A new drought tipping point for conifer mortality

Predicting future changes of forest vegetation in response to warming over the next century is important for understanding future ecosystem and economic services and for planning approaches to mitigate negative impacts of climate change. A first step in such prediction is identifying meteorological drivers of tree mortality in current forests. Semi-arid forests of the Southwestern US are a model system for research about tree mortality because they are highly vulnerable to climate-warming-induced drought. Unusually high amounts of tree mortality have already occurred in these forests during recent droughts (van Mantgem et al 2009, Allen et al 2010). In the Southwestern US, the extreme drought of 2002 is an example of the warm 'global climate-change drought' that is expected to increase in frequency in the next century in many global forests (Breshears et al 2005). Consequently, many investigations of approaches for predicting drought-induced tree mortality focus on forests of the Southwestern US (McDowell et al 2013, Williams et al 2013). Huang et al advance these investigations by developing a new approach to predicting tree mortality during drought.

The central premise of Huang et al's approach is that tree death is likely when drought is so severe that no annual radial growth occurs. It is well known in dendrochronology that water availability is a strong control on annual ring width of trees in semi-arid forests (Fritts 1976). Trees experiencing extreme drought stress often do not form rings near the base of the bole where rings are typically sampled ('missing rings'). Ring width is the end product of numerous physiological processes which are sensitive to drought, and is an index of tree carbon balance because carbon allocation to radial growth is a lower priority within the tree than allocation to other carbon sinks, such as growth of leaves and fine roots, stem elongation, and tissue respiration (Waring 1987). Conifer trees with frequent narrow or missing rings typically have lower quantitative resin defenses against bark beetles (McDowell et al 2007, Kane and Kolb 2010), which are strong agents of tree mortality during severe drought. Trees that eventually die during drought typically have more frequent narrow or missing rings before their death than trees of the same species that survive drought (Kane and Kolb 2014, Macalady and Bugmann 2014). Thus, quantification of drought characteristics associated with zero radial growth of trees has potential for predicting tree death.

Huang et al take advantage of the large amount of tree-ring data available from the International Tree-Ring Data Bank for two dominant tree species of the Southwestern US, ponderosa pine and pinyon pine, and data for the standardized precipitation–evapotranspiration index (SPEI), which is precipitation minus potential evapotranspiration (Vicente-Serrano et al 2010). They show that average annual radial growth of ponderosa and pinyon pines is zero when SPEI is −1.64 between the previous September and July of the subject year. They hypothesize that this threshold value of −1.64 for SPEI describes the tipping point of meteorological drought that leads to tree mortality. They test this hypothesis by using the SPEI threshold to predict locations of high mortality of ponderosa and pinyon pines in the Southwestern US during the 2002 global-climate-change drought. Locations of tree death during 2002 were based on satellite-measured light spectral data (normalized difference vegetation index), a well-established approach for detecting large amounts of tree mortality over landscapes. Locations of tree mortality predicted with the SPEI threshold were generally consistent with locations shown by the satellite-measured light spectral data. This result indicates potential for using the SPEI tipping point approach to predict future drought-induced tree mortality in the Southwestern US and other regions. The approach's simplicity is a strength, as calculation of the SPEI tipping point requires only tree-ring chronology and meteorological data for a region.

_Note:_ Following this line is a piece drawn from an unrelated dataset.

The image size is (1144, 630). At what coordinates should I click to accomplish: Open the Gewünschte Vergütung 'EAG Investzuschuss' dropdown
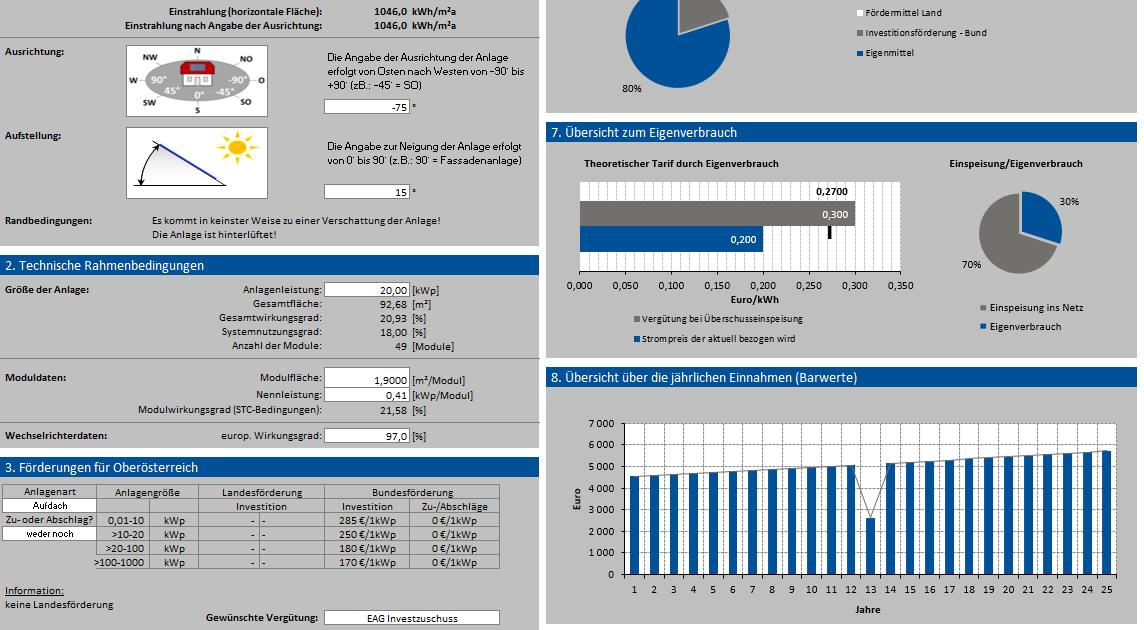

The approach developed by Huang et al is a step forward in predicting tree mortality during drought, yet the approach has potential limitations that should be addressed in future investigations. First, the value of SPEI for a specific location can be uncertain because of limited availability of climatic data, and because values of SPEI in semi-arid regions often vary over different approaches for calculating potential evapotranspiration (Begueria et al 2014). Second, regionally gridded SPEI does not account for dissimilarities in tree response to water stress caused by local variations in soil properties (Looney et al 2012, Peterman et al 2012), rooting depth, access to ground water, and microclimate. Third, the approach does not fully encompass all drought-related causes of tree mortality. For example, intense forest fires kill many trees during drought when dry fuels, high winds, and ignition coincide. Tree death during wildfire is determined by numerous factors beyond annual radial growth, such as fuel loads, fire intensity, bark thickness, and tree size (McHugh and Kolb 2003). Fourth, tree mortality processes and the importance of low radial growth as an early warning signal of drought-induced mortality can be species specific in forest types that include multiple tree species (Kane and Kolb 2014, Camarero et al 2015). Because no single prediction model of the process of tree mortality during drought is perfect, efforts at predicting future tree mortality should continue to move towards multi-model simulations (McDowell et al 2013), following the lead of climate modelers who composite results from many models (IPCC 2013). The tipping point approach described by Huang et al has much potential to contribute to these efforts.